Cost Outliers: A Brief Explanation of DRG Outliers (Part 1)
What is the purpose of cost outlier payments?
Outlier payments are designed to compensate a facility for costs over and above normally expected costs. Remember that a DRG (diagnosis related group) payment is a reasonable estimate of what a single case (discharge) should cost. If a case becomes excessively expensive, then it makes sense that Medicare would consider this in its payment considerations.
There are several factors that Medicare considers in dishing out outlier payments:
- The DRG payment weight
- Indirect Medical Education (IME) and Disproportionate Share Factor
- The cost outlier threshold
- The operating cost-to-charge ratio
- The capital cost-to-charge ratio
- Marginal cost factor
What is an example calculation?
Please see the following link: http://www.cms.gov/Medicare/Medicare-Fee-for-Service-Payment/AcuteInpatientPPS/Downloads/outlier_example_fy07.zip.
I will guide you through the calculation here, which is based on a generic hospital in the San Francisco, CA core based statistical area (CBSA).
1. Let’s start with the operating figures. If you would like to follow along, you may find your provider’s data accessible through the Impact File and Data Files accessible here for FY 2013: http://www.cms.gov/Medicare/Medicare-Fee-for-Service-Payment/AcuteInpatientPPS/FY-2013-IPPS-Proposed-Rule-Home-Page.html.

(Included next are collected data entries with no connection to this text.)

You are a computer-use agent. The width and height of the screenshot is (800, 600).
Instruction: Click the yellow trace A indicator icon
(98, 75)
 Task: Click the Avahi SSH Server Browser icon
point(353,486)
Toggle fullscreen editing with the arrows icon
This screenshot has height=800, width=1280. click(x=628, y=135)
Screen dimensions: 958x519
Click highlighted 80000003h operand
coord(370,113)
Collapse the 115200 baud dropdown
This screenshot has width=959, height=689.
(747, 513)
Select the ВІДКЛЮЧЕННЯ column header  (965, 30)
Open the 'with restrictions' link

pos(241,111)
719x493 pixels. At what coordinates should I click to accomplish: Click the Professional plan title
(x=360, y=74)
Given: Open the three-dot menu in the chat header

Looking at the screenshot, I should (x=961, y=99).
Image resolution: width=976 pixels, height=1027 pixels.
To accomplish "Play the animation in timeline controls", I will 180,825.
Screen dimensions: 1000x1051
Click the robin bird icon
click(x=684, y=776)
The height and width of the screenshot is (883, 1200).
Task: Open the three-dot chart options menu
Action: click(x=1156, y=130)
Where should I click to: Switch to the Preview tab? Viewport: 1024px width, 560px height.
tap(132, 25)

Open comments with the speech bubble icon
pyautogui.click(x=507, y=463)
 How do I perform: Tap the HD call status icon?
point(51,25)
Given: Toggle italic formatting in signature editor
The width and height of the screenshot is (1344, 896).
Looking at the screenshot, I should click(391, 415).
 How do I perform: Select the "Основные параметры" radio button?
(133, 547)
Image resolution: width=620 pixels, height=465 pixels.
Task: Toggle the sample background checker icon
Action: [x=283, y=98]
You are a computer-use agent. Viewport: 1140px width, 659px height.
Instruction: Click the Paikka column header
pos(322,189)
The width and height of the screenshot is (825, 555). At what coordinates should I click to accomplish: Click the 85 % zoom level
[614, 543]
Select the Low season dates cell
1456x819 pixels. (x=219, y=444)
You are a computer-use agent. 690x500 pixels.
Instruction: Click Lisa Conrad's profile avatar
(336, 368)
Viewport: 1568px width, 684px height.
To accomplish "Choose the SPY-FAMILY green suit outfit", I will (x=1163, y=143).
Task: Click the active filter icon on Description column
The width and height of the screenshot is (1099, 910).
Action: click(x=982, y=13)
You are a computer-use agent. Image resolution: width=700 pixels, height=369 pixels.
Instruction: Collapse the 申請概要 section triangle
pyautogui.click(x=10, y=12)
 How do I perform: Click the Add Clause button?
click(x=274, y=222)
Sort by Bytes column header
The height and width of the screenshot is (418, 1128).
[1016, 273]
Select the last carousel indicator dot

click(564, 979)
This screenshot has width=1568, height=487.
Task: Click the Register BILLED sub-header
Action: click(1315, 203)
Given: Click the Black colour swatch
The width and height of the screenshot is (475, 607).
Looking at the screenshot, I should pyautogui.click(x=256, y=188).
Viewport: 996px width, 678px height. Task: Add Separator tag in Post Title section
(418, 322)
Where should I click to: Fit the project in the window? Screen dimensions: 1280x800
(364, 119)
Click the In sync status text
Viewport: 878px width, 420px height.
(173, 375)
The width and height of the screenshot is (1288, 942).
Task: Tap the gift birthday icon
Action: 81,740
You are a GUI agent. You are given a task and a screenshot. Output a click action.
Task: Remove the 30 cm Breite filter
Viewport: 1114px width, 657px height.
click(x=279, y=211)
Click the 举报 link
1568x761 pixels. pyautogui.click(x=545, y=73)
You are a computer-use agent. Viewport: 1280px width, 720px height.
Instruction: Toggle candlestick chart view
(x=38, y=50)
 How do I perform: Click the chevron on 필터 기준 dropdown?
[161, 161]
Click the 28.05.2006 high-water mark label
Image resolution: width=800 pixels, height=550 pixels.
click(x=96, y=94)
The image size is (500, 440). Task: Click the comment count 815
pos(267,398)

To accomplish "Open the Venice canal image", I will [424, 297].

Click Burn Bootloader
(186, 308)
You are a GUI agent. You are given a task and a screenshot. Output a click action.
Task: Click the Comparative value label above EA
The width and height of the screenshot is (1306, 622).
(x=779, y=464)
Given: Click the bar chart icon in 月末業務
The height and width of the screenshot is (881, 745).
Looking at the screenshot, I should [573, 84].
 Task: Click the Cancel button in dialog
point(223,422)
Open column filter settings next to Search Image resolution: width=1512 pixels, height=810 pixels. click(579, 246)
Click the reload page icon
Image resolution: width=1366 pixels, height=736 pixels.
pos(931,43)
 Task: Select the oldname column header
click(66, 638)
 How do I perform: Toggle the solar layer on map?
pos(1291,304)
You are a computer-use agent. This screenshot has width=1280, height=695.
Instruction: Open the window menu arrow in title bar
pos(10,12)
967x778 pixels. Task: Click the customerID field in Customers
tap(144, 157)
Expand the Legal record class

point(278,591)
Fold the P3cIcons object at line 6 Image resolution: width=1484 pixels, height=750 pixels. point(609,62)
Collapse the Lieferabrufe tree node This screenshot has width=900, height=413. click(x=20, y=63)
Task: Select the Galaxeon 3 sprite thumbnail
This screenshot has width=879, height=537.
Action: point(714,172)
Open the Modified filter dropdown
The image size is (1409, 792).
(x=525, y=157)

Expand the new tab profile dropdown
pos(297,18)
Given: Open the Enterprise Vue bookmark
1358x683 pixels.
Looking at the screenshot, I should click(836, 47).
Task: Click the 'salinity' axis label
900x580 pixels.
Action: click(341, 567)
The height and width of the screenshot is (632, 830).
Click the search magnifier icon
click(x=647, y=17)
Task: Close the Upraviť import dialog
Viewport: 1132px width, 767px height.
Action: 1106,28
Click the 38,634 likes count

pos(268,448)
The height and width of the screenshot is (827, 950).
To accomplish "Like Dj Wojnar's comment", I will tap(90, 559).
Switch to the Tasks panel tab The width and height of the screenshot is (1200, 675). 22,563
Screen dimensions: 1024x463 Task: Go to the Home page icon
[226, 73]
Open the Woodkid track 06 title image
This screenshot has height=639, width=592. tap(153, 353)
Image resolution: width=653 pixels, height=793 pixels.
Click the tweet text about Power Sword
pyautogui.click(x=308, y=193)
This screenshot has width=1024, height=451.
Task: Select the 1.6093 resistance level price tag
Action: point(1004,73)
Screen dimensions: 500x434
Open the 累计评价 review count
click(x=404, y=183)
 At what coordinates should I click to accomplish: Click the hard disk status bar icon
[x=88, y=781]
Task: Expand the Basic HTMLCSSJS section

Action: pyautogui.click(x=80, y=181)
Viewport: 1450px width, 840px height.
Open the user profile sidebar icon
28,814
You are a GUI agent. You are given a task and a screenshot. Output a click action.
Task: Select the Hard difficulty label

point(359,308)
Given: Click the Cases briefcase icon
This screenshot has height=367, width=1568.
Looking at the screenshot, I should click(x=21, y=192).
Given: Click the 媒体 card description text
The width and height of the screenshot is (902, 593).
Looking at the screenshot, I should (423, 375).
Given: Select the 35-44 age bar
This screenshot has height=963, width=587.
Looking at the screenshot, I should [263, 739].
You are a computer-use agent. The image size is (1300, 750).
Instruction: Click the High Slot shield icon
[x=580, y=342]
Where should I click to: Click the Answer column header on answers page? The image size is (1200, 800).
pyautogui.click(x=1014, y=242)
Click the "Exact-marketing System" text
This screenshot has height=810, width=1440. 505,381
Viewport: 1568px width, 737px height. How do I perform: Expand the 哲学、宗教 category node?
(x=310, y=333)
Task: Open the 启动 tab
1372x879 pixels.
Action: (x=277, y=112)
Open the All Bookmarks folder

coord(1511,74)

More specifically, the Impact File contains the provider data, organized by provider name/number: http://www.cms.gov/Medicare/Medicare-Fee-for-Service-Payment/AcuteInpatientPPS/Downloads/FY_13_NPRM_Impact_File.zip
Providers are generally unable to directly control the following elements: (1) DRG weight, (2) labor amount, (3) non-labor amount, (4) CBSA Wage Index, (5) COLA, (6) labor and non-labor portions. This is because these factors are derived from data provided by other providers. The next several factors are hospital specific: (1) IME Operating Adjustment Factor, (2) DSH Operating Adjustment Factor, and (3) the operating cost-to-charge ratio.